Bill Raden, writing at Capitol & Main, writes:

“California’s 1992 charter school law waived much of the state’s education code for charters, under the theory that they would be dynamic classroom laboratories capable of closing the state’s education gap for children traumatized by the poverty and social stressors of their neighborhoods. What the law doesn’t do is limit charter schools to low-performing communities, and for small, highly rated districts like Ross Valley, charter schools carry substantial costs that STAND parents maintain have already negatively impacted classrooms.

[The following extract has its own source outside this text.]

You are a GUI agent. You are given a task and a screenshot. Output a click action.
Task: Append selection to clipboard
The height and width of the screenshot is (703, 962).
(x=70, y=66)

“What concerns me is that [Ross Valley Charter] is going to eventually take over one of our neighborhood public schools,” said Eileen Brown, who is a STAND member but also a former parent of RVC’s predecessor, a district-run Alternative Schools program called MAP. “They will grow and they will get enough parents to buy in, so that one of our neighborhood public schools that serves all the children is not going to have enough numbers to justify staying open.”

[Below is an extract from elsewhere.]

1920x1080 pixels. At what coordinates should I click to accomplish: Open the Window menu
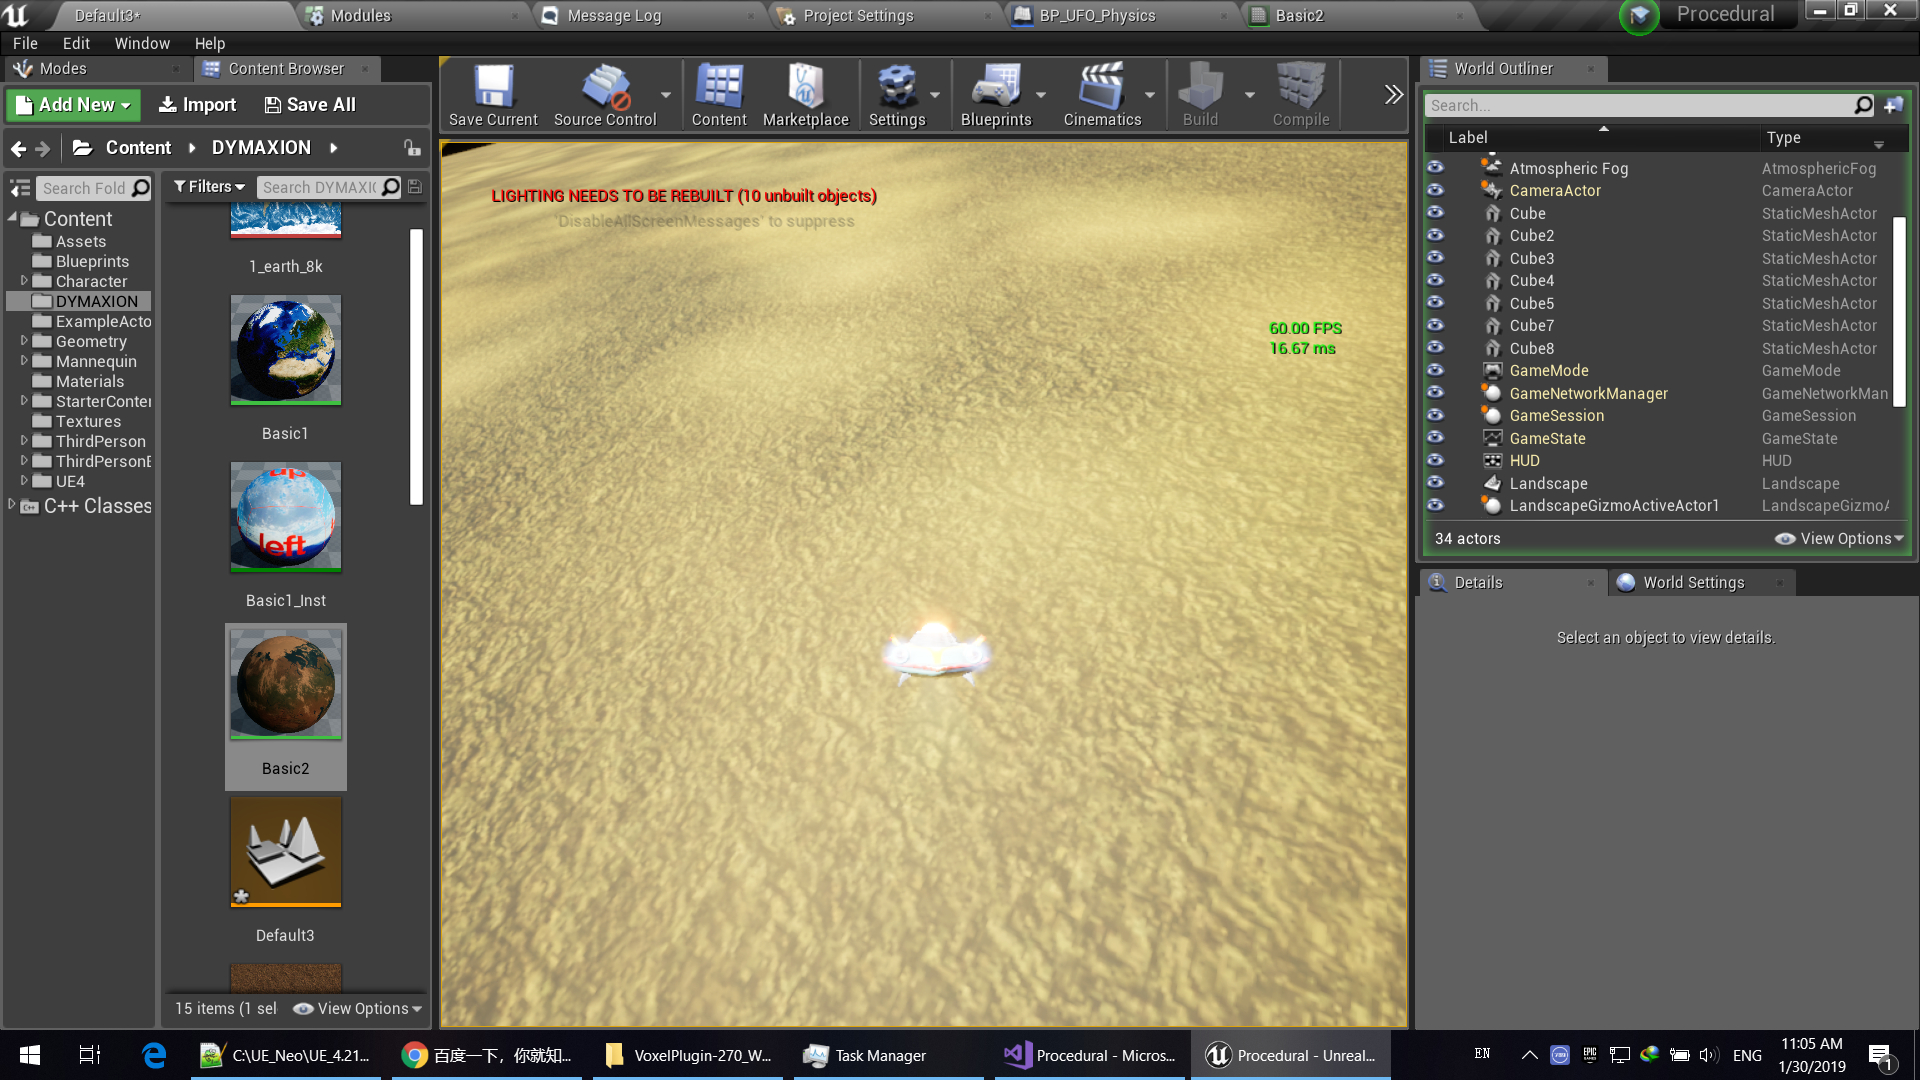[141, 43]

“Besides being California’s wealthiest county, Marin is one of its best educated. The high value its residents place on a quality education has given Marin County some of California’s highest-performing and most competitive schools — including the four top-rated elementary schools and one middle school that serve the RVSD towns of Fairfax and San Anselmo.

“It has also given Ross Valley a blistering charter fight, in a Bay Area community long renowned for its laidback lifestyle and 1960s counterculture past.

“What has turned parent against parent, neighbor against neighbor, and even split up children’s friendships is MAP (Multi-Age Program), which was installed at Fairfax’s sole neighborhood school, Manor Elementary, in 1996. In August, the program will reopen its doors as the Ross Valley Charter School to 130 students, or six percent of RVSD’s 2,300 enrollment — becoming only the fourth charter in Marin county — in a co-location at White Hill, the district’s lone middle school.

“But many Fairfax parents already had their fill of MAP when the program was allowed to operate for 18 years under its own board as, essentially, an elite private academy within the district — much like a charter school. But because MAP was co-located at Manor Elementary, which includes the bulk of the district’s English Language Learners (ELL) and Free and Reduced Price Lunch populations, it was Fairfax’s traditional K-5 students who paid a disproportionate price in resources, enrollment and especially, said the Manor parents, the program’s rigid culture of keeping the two programs socially segregated.”

When parents complained about discrimination, MAP parents decided to take advantage of California’s lac charter law and break away as a charter, free of any obligations to the district.

You can see where this is going, can’t you? It is an invitation to affluent parents to break away and self-segregate, avoiding contact with “those children.” Better yet, they get to have a socially and racially segregated school at public expense. Deja vu?